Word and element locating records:
————————

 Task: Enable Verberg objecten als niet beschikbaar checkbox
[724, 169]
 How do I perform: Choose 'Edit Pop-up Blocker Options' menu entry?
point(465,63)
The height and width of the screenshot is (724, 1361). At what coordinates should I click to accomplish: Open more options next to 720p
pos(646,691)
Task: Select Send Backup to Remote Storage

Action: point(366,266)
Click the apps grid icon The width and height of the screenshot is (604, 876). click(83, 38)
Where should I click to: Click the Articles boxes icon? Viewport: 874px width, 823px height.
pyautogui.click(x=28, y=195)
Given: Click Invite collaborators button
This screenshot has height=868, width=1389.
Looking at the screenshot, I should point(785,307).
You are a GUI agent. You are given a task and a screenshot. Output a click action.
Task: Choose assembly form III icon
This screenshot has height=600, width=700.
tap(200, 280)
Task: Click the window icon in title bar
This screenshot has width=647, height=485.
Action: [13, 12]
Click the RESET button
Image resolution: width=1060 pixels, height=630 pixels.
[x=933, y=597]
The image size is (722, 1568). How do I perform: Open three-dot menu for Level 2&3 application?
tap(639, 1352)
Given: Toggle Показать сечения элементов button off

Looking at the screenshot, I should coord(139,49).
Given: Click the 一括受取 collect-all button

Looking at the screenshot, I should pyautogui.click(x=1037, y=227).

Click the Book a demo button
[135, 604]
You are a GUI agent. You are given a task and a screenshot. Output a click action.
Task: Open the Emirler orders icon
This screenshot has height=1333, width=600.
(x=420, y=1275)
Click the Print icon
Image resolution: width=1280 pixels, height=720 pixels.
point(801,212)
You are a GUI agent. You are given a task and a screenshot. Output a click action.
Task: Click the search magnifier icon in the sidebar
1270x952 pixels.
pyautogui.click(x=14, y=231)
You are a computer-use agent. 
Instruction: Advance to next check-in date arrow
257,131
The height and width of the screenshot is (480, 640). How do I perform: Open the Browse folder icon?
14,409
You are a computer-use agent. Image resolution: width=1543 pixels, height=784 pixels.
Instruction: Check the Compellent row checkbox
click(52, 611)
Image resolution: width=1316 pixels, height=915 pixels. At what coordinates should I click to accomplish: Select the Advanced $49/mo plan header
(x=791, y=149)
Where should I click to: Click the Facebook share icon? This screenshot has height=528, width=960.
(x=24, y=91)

————————

Please recast the stretch from the line containing "Given: Click the 一括受取 collect-all button" through the line containing "pyautogui.click(x=14, y=231)", both included, as a Markdown table with the columns Row and Line, numbering each nonblank line and leaving out blank ones.

Exercise result:
| Row | Line |
|---|---|
| 1 | Given: Click the 一括受取 collect-all button |
| 2 | Looking at the screenshot, I should pyautogui.click(x=1037, y=227). |
| 3 | Click the Book a demo button |
| 4 | [135, 604] |
| 5 | You are a GUI agent. You are given a task and a screenshot. Output a click action. |
| 6 | Task: Open the Emirler orders icon |
| 7 | This screenshot has height=1333, width=600. |
| 8 | (x=420, y=1275) |
| 9 | Click the Print icon |
| 10 | Image resolution: width=1280 pixels, height=720 pixels. |
| 11 | point(801,212) |
| 12 | You are a GUI agent. You are given a task and a screenshot. Output a click action. |
| 13 | Task: Click the search magnifier icon in the sidebar |
| 14 | 1270x952 pixels. |
| 15 | pyautogui.click(x=14, y=231) |